Just a short time ago, six years or so ago, Afghanistan was a very different place. It had no notion of the rule of law. It had very ambiguous diplomatic or political relations with a small number of countries, two or three at the most, and it was very much an uncontrolled environment in which terrorism could, quite frankly, thrive. And it was a launching ground, if you like, for terrorist attacks and the ones that we saw on September 11.
There were other elements of that as well. Girls could not go to school. Women were prevented from exercising fundamental human rights—not only women, but also men in many cases were restricted from doing many of the things we enjoy. It was, for all intents and purposes, what we would consider an ungoverned space. And there is still some ungoverned space in Afghanistan.
This was the premise on which the most basic human freedoms were inhibited—by the Taliban primarily. And of course I've mentioned to you the breeding ground that it became for international terrorism, something we all have a distinct interest in assuring does not occur again.
Our approach to the resulting operations in Afghanistan has been measured, deliberate and progressive. You are well aware of this, because you have been following events in Afghanistan since the very start. In fact, there is no doubt amongst the 26 nations of the Alliance and its partners that the Afghanistan mission is NATO's absolute operational priority.
And we have no option but to prevail; this is a very important evolution of the alliance and what it represents.
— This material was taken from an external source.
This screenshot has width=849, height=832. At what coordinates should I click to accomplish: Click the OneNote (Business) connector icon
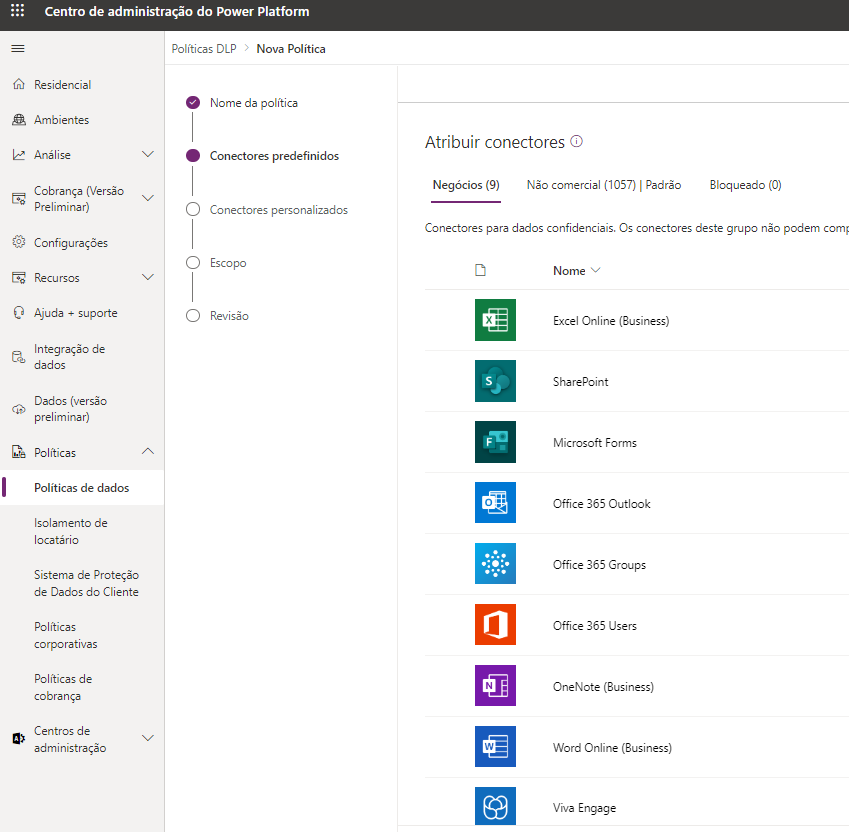(x=495, y=686)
In that context, though, I can assure you that the alliance is very united in its purpose. I had the opportunity to sit in at the heads of state and government dinner in Riga in November; there was no doubt about the commitment of all the heads of state to NATO and what it represents, and a very emphatic commitment on their part to ensure that what needs to be done will be done on the part of every nation.
Progressively, over time, the capability and equipment shortfalls and the national caveats—which I know you're familiar with—have challenged the effectiveness and also the flexibility of our military mission. But they are being addressed. Again, I can touch on that if you wish.
We've also recognized the need for the international community to collaborate with military forces to find the solutions for Afghanistan. And while the military component remains the essential element of providing security in Afghanistan, and stability as an essential ingredient of success, we are continually seeking ways to harmonize that component with the crucial reconstruction and development effort.
In essence, there is a full recognition that success in Afghanistan cannot be achieved through military means alone—and that's perfectly crystal clear to us at NATO, I can assure you.
Mr. Chairman, are we going to be cut short, with the bells?